» Exercise aim
Put the rows from the line with "You are a computer-use agent. Screen" through the end of the rows into a Markdown table with the columns No and Line, leaving out blank lines.
==== Record set ====
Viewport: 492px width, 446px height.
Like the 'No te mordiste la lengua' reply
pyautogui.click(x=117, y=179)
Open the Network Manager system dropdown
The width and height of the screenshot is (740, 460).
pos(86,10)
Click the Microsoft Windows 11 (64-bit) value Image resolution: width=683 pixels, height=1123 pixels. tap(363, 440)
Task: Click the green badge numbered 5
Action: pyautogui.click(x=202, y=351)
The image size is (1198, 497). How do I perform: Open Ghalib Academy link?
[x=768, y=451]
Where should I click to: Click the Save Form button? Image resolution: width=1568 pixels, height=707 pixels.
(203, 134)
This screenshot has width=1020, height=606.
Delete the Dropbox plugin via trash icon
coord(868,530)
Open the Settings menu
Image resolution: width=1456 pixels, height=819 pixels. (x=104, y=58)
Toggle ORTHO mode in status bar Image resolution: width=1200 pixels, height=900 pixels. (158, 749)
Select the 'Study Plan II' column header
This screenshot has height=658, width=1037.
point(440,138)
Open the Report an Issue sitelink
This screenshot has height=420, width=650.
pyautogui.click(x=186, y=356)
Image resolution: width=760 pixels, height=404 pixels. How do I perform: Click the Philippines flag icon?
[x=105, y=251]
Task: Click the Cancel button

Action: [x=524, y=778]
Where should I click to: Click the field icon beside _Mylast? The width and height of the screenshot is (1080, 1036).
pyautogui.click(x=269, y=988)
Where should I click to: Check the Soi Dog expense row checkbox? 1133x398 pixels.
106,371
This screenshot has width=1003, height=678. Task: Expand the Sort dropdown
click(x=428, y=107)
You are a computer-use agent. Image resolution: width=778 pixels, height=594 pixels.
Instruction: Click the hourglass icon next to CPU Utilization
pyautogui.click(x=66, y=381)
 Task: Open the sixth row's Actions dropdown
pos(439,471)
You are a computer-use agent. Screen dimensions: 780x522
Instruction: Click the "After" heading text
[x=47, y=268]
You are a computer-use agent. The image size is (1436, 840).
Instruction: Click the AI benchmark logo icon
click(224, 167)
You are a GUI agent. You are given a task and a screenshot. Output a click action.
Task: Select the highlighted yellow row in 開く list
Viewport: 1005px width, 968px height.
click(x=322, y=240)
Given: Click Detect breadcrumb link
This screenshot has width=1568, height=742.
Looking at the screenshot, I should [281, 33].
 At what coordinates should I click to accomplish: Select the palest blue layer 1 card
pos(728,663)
====
» Exercise result
| No | Line |
|---|---|
| 1 | You are a computer-use agent. Screen dimensions: 780x522 |
| 2 | Instruction: Click the "After" heading text |
| 3 | [x=47, y=268] |
| 4 | You are a computer-use agent. The image size is (1436, 840). |
| 5 | Instruction: Click the AI benchmark logo icon |
| 6 | click(224, 167) |
| 7 | You are a GUI agent. You are given a task and a screenshot. Output a click action. |
| 8 | Task: Select the highlighted yellow row in 開く list |
| 9 | Viewport: 1005px width, 968px height. |
| 10 | click(x=322, y=240) |
| 11 | Given: Click Detect breadcrumb link |
| 12 | This screenshot has width=1568, height=742. |
| 13 | Looking at the screenshot, I should [281, 33]. |
| 14 |  At what coordinates should I click to accomplish: Select the palest blue layer 1 card |
| 15 | pos(728,663) |